Os eventos recentes mostram que Janot e a Lava Jato estão enfraquecidos. Joesley também. Nesse enfraquecimento partiram para táticas descoordenadas e agressivas, atacando para melhor se defender. As denúncias que fizeram, atingem um ao outro e enfraquecem a segunda denúncia que Janot deve apresentar contra Temer, aumentando ainda mais a chance que o presidente golpista sobreviva até 2018.
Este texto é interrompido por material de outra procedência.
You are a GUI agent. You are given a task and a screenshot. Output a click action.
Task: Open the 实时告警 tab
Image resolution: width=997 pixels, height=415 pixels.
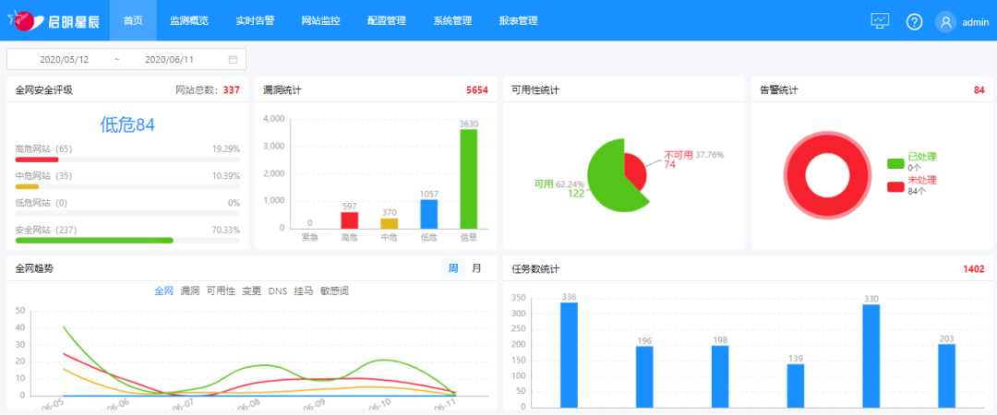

Porém, se falta força para Janot e Joesley realizarem seus planos individuais, eles têm força suficiente para seguirem “enlameando” todo regime, desta vez atingindo também o MPF e o STF. Tudo isso se combina a uma conjuntura marcada por medidas reacionárias contra os trabalhadores como a reforma trabalhista, o anúncio das privatizações e outras que são decorrentes/motivaram a permanência de Temer no poder. Garantindo ataques históricos Temer pode acalmar vozes dissonantes, como a Rede Globo, que estava ansiosa em sua destituição para garantir essas mesmas medidas, toda divisão tucana sobre a substituição de Temer foi trocada pela divisão sobre a sucessão no partido e quem será o candidato em 2018. O golpe dentro do golpe que tinha o trio Janot-Joesley-Globo como capitães não passou, e Temer pode continuar o capitão impopular dos ataques.

Antes de se aprofundar nestas considerações – iniciais – sobre a atual conjuntura e situação política, listamos a profusão de eventos ocorridos em poucas horas. Como a produção de notícias não é neutra, mas atende a interesses dos monopólios midiáticos, algumas delas nem chegaram a ganhar manchetes na grande mídia, mas são importantes para ter em mente os diferentes elementos na situação e conjuntura.

Em menos de 48 horas tivemos:

- O vazamento de novos áudios da JBS. Eles jogam suspeitas sobre as delações feitas por Marcelo Miller, ex-braço de direito de Janot na Lava Jato. Alguns políticos se entusiasmam e lançam a hipótese de pedir o cancelamento de todas delações e operações que o ex-procurador atuou, “zerando o jogo”.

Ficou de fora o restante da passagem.